Last night, East Silver Spring landowner Ulysses Glee discussed his plans for a mixed-use complex he’d like to build on the parking lot at Fenton Street and Silver Spring Avenue in East Silver Spring.

Eric from Thayer Avenue live-tweeted the proceedings at the East Silver Spring Civic Association’s monthly meeting. Those who don’t live in East Silver Spring may know the lot as the site of Fenton Street Market, intended keep the seat warm until ground is broken later this spring.

Glee has talked about building on this site for a few years now. His latest proposal is renamed Silver Spring Park, after the surrounding neighborhood’s historical name. It looks pretty good on paper. Compared to the original plan, however, it leaves a lot to be desired.

Until last summer, the development was known as the Moda Vista, a condominium with retail on the first floor and a swanky modern façade the likes of which we haven’t seen much of in Silver Spring. Downtown has quite a few modern buildings, but very few good ones.

A 2007 rendering of the Moda Vista. Image courtesy of DC Metrocentric.

The Moda Vista promised to activate busy Fenton Street’s sidewalks with storefronts, while on Silver Spring Avenue, it stepped back to line up with the yards of adjacent houses and provide residents a little green space. It was a clever, versatile design, and one I looked forward to seeing.

Now, the program is much larger than before: fifty-eight apartments, seven of which would be subsidized by the County; 9,200 square feet of retail along Fenton Street; 22,000 square feet of office space; and a 110-room Fairfield Marriott hotel. This is a good thing, especially in a location just blocks from a major transit center, but it’s now more difficult to make everything work together and with the neighborhood context.

All we have is a cell-phone photo of a printed flyer from the meeting, but you can begin to see what the complex’s exterior will look like.

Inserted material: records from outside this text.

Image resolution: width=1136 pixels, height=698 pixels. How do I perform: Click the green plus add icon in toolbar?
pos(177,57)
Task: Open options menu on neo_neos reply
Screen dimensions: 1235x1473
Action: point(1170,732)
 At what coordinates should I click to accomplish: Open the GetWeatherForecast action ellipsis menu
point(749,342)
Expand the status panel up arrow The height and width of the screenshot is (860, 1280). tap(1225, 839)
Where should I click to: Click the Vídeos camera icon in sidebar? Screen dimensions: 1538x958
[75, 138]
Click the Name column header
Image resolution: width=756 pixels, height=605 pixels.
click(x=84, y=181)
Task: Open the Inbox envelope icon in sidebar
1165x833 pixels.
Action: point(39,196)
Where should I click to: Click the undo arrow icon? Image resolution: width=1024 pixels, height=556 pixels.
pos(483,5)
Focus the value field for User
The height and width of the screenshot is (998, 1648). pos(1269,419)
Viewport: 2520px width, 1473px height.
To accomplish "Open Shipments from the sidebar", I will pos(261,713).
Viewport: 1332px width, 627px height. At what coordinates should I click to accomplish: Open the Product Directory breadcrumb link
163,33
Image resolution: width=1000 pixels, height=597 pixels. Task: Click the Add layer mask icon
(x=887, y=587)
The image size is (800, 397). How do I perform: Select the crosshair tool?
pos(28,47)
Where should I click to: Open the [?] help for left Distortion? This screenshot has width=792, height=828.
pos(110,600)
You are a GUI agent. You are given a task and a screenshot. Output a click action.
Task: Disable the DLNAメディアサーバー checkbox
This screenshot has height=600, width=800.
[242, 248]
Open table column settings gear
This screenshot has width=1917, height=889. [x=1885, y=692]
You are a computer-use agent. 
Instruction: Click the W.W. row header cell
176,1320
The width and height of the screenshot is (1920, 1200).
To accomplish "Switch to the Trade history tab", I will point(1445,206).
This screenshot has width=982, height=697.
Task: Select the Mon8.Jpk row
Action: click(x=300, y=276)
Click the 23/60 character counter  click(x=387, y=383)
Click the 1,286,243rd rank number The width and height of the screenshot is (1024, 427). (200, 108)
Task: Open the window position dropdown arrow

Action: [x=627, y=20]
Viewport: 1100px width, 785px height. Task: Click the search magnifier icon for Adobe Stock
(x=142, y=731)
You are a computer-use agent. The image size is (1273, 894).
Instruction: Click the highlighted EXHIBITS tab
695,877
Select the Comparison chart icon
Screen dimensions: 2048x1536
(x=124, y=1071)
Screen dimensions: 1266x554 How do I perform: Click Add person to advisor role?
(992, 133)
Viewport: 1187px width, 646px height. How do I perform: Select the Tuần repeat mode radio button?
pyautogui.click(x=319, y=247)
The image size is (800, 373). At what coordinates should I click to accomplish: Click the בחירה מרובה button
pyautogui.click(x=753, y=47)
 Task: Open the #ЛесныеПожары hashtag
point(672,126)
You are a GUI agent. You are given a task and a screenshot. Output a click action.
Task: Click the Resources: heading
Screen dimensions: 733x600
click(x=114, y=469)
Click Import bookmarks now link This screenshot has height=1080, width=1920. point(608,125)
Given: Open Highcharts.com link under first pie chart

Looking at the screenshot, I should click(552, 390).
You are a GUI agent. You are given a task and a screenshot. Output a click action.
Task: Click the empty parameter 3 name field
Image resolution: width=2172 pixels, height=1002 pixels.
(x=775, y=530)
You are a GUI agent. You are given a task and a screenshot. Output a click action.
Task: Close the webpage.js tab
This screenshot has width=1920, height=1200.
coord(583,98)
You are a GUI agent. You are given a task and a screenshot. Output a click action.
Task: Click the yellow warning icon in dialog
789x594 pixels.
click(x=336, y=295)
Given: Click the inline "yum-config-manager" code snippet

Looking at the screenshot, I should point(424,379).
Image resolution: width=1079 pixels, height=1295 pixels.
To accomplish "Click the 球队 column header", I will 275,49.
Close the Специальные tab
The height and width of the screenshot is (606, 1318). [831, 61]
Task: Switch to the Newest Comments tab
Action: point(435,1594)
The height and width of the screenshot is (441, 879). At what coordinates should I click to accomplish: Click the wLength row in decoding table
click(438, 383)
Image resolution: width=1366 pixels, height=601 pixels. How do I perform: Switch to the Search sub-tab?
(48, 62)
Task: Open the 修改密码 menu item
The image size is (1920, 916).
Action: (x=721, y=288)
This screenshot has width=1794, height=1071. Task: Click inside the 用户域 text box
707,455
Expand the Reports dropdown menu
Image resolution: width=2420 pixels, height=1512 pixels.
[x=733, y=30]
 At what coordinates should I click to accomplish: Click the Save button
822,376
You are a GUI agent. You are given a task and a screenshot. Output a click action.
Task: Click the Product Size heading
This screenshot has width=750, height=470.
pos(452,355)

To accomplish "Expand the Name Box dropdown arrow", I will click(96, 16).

There are now two buildings instead of one—the apartments are along Silver Spring Avenue, and the hotel on Fenton Street. It’ll create a more varied and interesting streetscape, but it’s also a thoughtful move for the adjacent single-family homes, which will be buffered from the busier street by the apartments, which in turn is buffered by the hotel.

I Like The Facade of 8525 Georgia

Count the vertical lines on the building above, located at Georgia and Wayne avenues. You need visual interest for buildings on the street where people will walk past - and if there’s retail inside, you want them to walk as slowly as possible. Silver Spring Park’s hotel and retail building, meanwhile, is awkwardly proportioned. Urban buildings, even modern ones, look and work better with vertical windows, not horizontal or square ones. The hotel façade looks flat and unadorned - better seen from a car flying down the highway.

Around the corner on Silver Spring, the apartment building doesn’t meet the ground or the adjacent houses as well as the Moda Vista would have. Setting it back may no longer be feasible with a hotel sharing the property. But the ground floor should be elevated - not only because the building otherwise looks like it’s sinking into the ground, but because people walking by now get a full view of first-floor apartments.

Montgomery Arms Apartments, Colesville at Fenton

This is the Montgomery Arms at Colesville and Fenton. Note how none of the apartments are directly at the sidewalk level - they’re either a half-story above or below. No one can look inside without bending down or climbing up. At Silver Spring Park, you only have to look at the houses next door to see how living rooms should meet the sidewalk: either set back or elevated, giving those inside privacy from prying eyes.

You might say knocking Silver Spring Park’s square windows is a little petty, but I can only criticize them because otherwise it’s a great project in a great location. In fact, this is a better proposal than much of what we’ve seen in Downtown Silver Spring over the past several years. But changes should be made to let this complex blend in better with the urban context. Not only will it be a better neighbor, but it’ll give those who sleep, work and shop inside a better experience.